I was in a great workshop today from the Hypothesis Customer Success Team on Starter Assignments to get students used to annotating. Clover Park Technical College is a partner campus so we have access to workshops, a campus customer support contact, and other resources. I have been to some of these workshops before and they have always been concise, interesting, and very useful. The presentation is rich with assignment instructions and links to other resources. The workshop went through Hypothesis basics, using starter assignments, and then how to implement this in Canvas (80% of the participants were Canvas users).
I have used social annotation in some of my professional development courses with faculty and elsewhere, but I want to shape them to let faculty know how to get their own students engaged in their readings. Here are some of the things I learned in the workshop that I would implement in my prof dev courses:
- Start by annotating the syllabus. Gives students a low-stakes experience using the annotation tools as well as getting them to think about the syllabus in general.

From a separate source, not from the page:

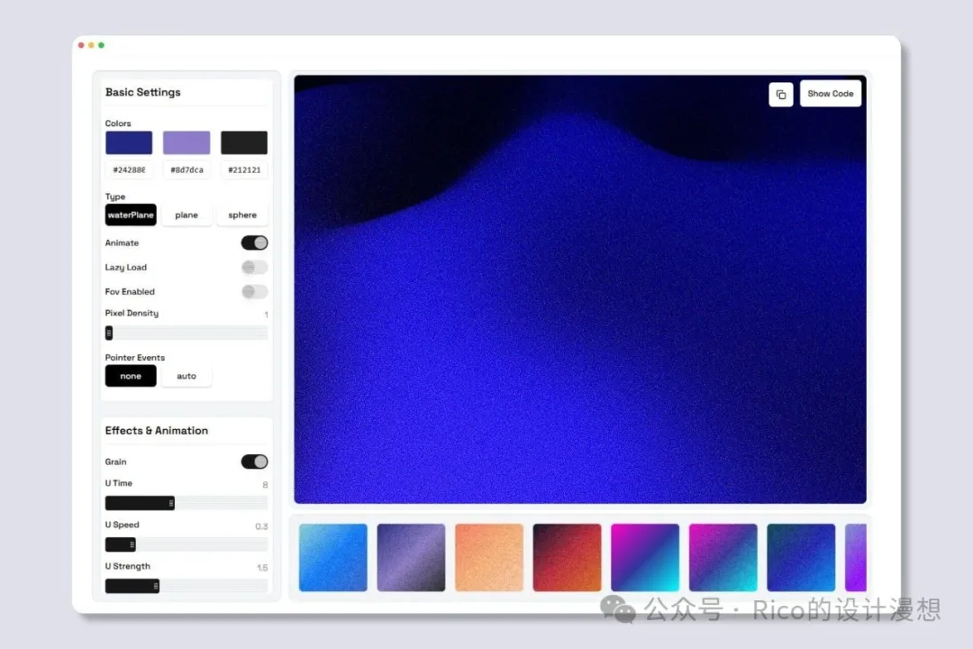Turn on the Fov Enabled switch
The image size is (973, 649).
(x=254, y=292)
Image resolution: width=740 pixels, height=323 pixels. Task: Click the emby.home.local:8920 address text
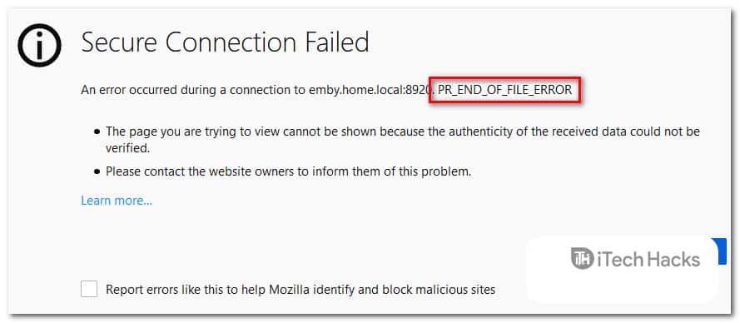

- Faculty can pre-annotate articles in advance and then include questions about the reading that they can reply to annotations. This models annotation.
- Open the readings for student questions, resources, and connections. Encourage student co-creation of knowledge. Have them link what they are learning to their workplace, home, other classes, or any previous learning.
- Have students annotate study guides by adding links to other media, provide clarifications, ask questions. Students can add videos or images to annotations making readings a multimodal experience.